That is the title of a book I studied in law school. Richard C. Wydick wrote it, or, if I were a “better” lawyer I would have written that sentence “It was written by the author Richard C. Wydick.” See the difference.
I finished a book, Coolidge by Amity Shales, this summer on President Calvin Coolidge. Many people know little about President Coolidge except for his nickname, Silent Cal. His name is misleading. He was not silent. He was just someone who expressed himself succinctly. He was also a lawyer.
In any event, Coolidge did not use two words when one was sufficient. For example, he once remarked upon passing a certain dress shop, “If you ever get married, don’t let your wife buy anything in there. My wife goes in there and it costs me a lot of money.” His life was one of simplicity and efficiency. His will was one sentence long. It read, “I, Calvin Coolidge, leave all my property real, personal and mixed to my wife, Grace Goodhue Coolidge, in fee simple forever.” Shorter wills have been sustained in Tennessee courts.

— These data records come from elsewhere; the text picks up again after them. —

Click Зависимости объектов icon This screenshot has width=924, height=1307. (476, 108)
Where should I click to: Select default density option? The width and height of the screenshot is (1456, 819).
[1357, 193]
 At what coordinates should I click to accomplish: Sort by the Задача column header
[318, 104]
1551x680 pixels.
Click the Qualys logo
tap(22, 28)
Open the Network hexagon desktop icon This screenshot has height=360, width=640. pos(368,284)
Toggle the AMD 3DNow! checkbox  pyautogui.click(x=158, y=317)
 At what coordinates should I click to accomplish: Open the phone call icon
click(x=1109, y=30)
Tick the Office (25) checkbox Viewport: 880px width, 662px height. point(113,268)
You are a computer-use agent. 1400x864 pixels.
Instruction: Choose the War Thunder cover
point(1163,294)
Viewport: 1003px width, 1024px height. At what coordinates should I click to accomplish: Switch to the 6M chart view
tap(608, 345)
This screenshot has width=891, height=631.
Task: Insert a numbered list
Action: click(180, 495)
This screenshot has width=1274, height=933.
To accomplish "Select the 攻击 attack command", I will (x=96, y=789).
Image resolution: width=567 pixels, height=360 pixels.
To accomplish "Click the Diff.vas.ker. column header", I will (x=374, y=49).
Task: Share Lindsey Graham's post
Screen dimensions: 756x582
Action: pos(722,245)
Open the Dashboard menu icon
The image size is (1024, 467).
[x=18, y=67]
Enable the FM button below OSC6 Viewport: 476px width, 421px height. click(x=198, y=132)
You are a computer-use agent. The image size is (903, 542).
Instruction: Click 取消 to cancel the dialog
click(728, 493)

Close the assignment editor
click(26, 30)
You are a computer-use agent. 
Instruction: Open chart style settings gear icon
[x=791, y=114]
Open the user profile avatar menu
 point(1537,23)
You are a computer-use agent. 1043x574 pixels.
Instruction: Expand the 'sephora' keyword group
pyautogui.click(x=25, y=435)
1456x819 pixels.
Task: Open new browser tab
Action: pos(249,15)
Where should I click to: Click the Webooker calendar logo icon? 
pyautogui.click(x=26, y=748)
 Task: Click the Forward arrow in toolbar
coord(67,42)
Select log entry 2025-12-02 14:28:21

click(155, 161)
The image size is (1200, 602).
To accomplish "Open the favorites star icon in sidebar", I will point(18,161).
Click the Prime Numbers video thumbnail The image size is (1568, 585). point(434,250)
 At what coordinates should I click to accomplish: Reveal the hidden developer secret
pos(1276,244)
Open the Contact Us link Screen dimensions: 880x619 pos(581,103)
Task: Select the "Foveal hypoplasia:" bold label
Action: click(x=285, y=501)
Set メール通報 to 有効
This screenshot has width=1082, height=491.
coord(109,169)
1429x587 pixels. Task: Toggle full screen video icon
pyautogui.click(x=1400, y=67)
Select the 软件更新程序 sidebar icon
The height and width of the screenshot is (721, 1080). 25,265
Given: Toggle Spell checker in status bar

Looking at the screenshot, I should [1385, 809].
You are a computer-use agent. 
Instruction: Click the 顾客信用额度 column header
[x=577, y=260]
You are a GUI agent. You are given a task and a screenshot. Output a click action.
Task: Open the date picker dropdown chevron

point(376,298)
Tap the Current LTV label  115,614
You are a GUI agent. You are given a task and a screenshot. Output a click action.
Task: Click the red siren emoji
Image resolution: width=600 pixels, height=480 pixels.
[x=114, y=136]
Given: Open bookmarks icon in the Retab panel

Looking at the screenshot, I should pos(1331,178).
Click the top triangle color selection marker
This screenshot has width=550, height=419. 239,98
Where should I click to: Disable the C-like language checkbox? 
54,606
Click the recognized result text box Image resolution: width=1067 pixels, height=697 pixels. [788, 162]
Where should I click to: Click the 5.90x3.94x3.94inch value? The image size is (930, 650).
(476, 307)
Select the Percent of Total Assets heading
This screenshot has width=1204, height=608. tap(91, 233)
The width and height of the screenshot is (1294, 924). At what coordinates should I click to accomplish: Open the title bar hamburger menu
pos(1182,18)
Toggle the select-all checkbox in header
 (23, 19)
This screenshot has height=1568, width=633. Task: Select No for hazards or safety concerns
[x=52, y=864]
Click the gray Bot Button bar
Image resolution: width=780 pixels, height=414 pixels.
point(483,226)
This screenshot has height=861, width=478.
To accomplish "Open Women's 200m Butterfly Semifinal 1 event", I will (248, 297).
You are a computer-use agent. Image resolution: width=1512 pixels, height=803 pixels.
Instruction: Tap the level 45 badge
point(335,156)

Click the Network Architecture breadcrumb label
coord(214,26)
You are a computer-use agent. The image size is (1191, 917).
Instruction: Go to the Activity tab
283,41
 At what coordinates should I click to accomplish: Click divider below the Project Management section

I met with a couple a few weeks ago who had a revocable living trust. It was about 15 years old and about 30 pages in length. I asked the couple if they had read it, thoroughly. Without hesitation, they admitted they had not. The husband stated that he reckoned the lawyer who prepared it must have charged by the word because it was fairly expensive. I knew he was joking – or at least half-joking. Several weeks later when we were signing their documents, they remarked that the trust I prepared, which was only 7 pages long, was so much simpler and easy to understand. I answered all their questions in about 30 minutes and they remarked that felt good that their estate planning affairs were done right.